The way the system works is that there is a virtual controller that distributes the storage in a striped manner across all the available nodes. Striping has long been a common practice in RAID setups where bits are spread across multiple drives in an effort to provide better resiliency.

Gridstore isn’t using traditional RAID, though. Kelly explained that his company is using a technology known as erasure coding, which is a striping of data with even better fault tolerance than RAID.

“RAID only protects at the disk level,” Kelly said. “With erasure coding, there is a compute requirement and we apply the coding at the point the data is originating and that gives you protection from disk, network and node failures.”

In Kelly’s view, Gridstore’s scale-out storage approach provides a Software Defined Storage network for enterprises.

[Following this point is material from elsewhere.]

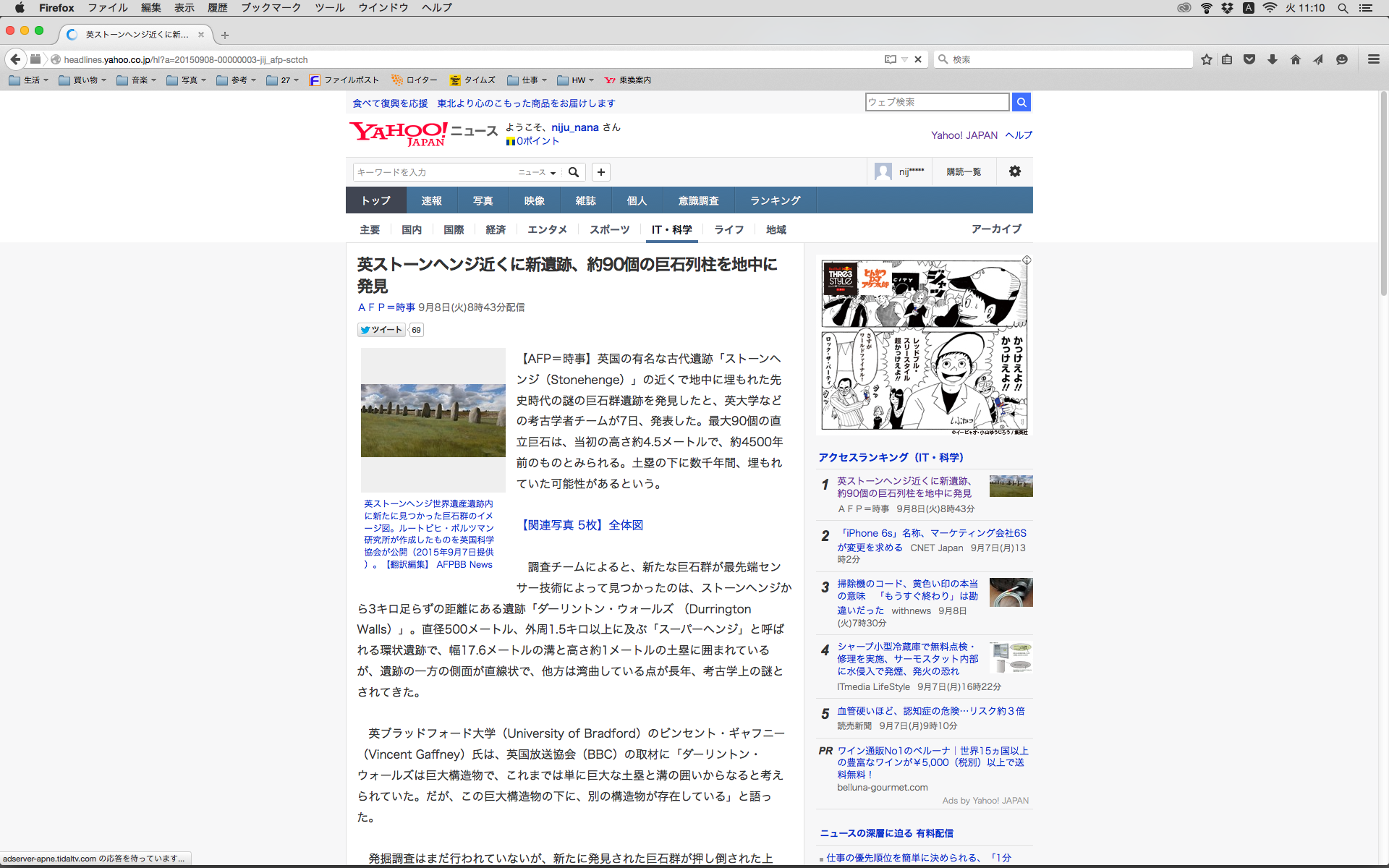Select the エンタメ category tab
The width and height of the screenshot is (1389, 868).
click(547, 229)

“We virtualize everything on the storage devices and we virtualize the network and the controller,” Kelly said. “The controller defines how you get access and what you get access to. So everything becomes defined by that piece of software.”

Now with new money in hand and a strong technology underpinning, the key challenge for Kelly is to scale-out in the market. He’s working on building out the sales and distribution channel to get the message out to those that can benefit from scale-out storage.

“We’ve proven we can sell this quickly and cost effectively,” Kelly said. “This is targeted at the mid-size company that is still going out and buying storage arrays.”